The sort of depends on how many fib entries you want to burn on not
the argument in this thread however (which I more or less subcribe to)
is that in the future an ip address is insufficient granularity for mail
/badness filtering. Frankly it's not just computer clouds but also
address pressure, a million hosts behind a /24 are going to be rather
hard to pick out one at a time. ultimately the ability blackhole based
on something as gross as the source ip address is going to be
insufficiently fine grained for devices that must accept connections
from the internet at large.
> I don't know if spammers are going to be using TLS in a big way soon, though
> I'll admit I've not measured.
A couple years ago, when my former employer turned on tls support on the
outwardly facing mta's about 10% of our incoming smtp connections
immediately started using it after ehlo. That's not something I've kept
track of but I imagine it's an issue.
> As long TLS usage is low, examining TCP port
> 25 traffic would likely be effective without redirecting SMTP traffic and
> making it effective for all customers downstream.
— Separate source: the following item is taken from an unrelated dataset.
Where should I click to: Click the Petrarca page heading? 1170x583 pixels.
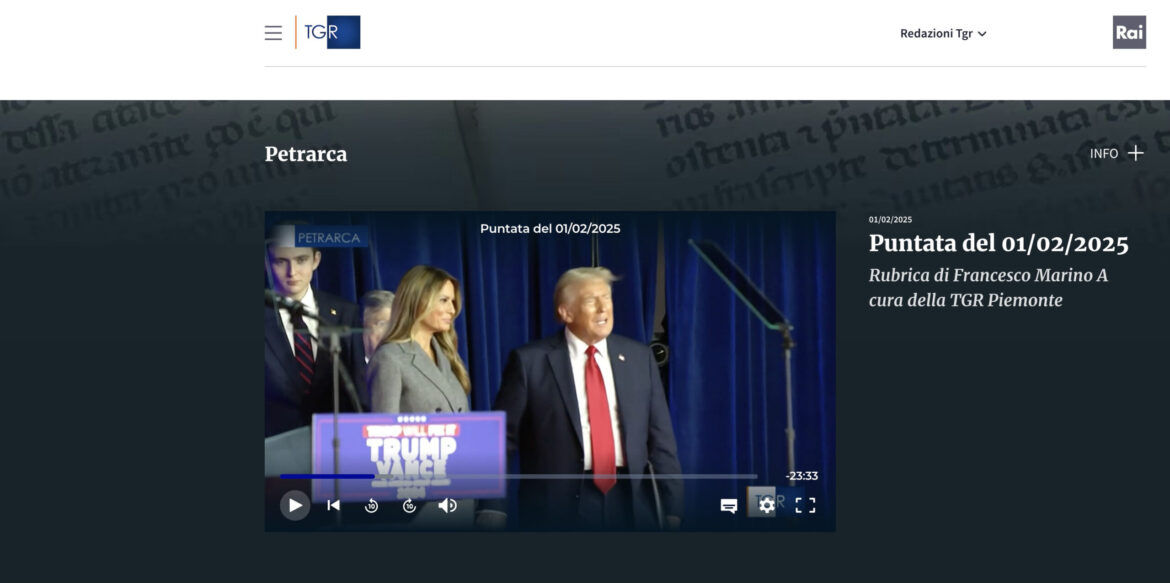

> -----Original Message-----
> From: Joel Jaeggli [mailto:joelja at bogus.com]
> Sent: Monday, June 23, 2008 4:06 PM
> To: frnkblk at iname.com
> Cc: nanog at merit.edu
> Subject: Re: Cloud service [was: RE: EC2 and GAE means end of ip address
> reputation industry? (Re: Intrustion attempts from Amazon EC2 IPs)]
> Frank Bulk wrote:
>> Thanks. Even with TLS, the destination port (either 25 or 365) is
>> well-known, right, as is the source IP?
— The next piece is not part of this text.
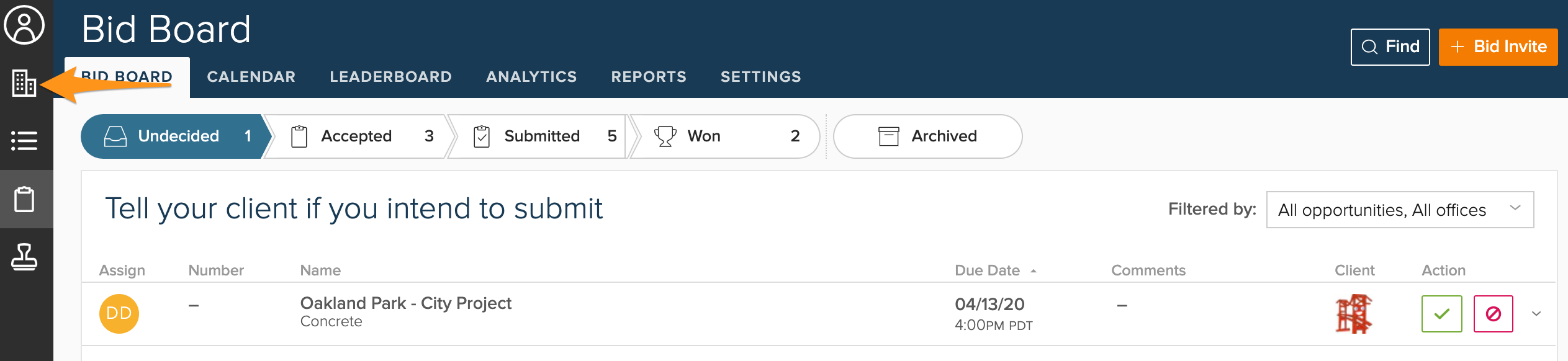Screen dimensions: 1568x361
Task: Click the DD assignee avatar
Action: pyautogui.click(x=119, y=314)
> And 587 though that's generally your customers, who are going authenticate.
>> At the minimum RBLs could be used
>> for that encrypted traffic.
> Yeah, given that that point you're basically filtering by ip again, you
> can do that with a bgp community. That's not really smtp filtering anymore.
>> -----Original Message-----
>> From: Joel Jaeggli [mailto:joelja at bogus.com]
>> Sent: Monday, June 23, 2008 2:20 PM
>> To: frnkblk at iname.com
>> Cc: nanog at merit.edu
>> Subject: Re: Cloud service [was: RE: EC2 and GAE means end of ip address
>> reputation industry? (Re: Intrustion attempts from Amazon EC2 IPs)]
>> dpi boxes from a number of vendors can do that sort of thing... whether
>> they can do it fast enough to be inline with your compute cloud is
>> another question entirely.
>> That said the result is fairly perilous when rejecting a message
>> involves forging packets. and of course tls supporting mta's will be
>> opaque to the network traffic inspecting device.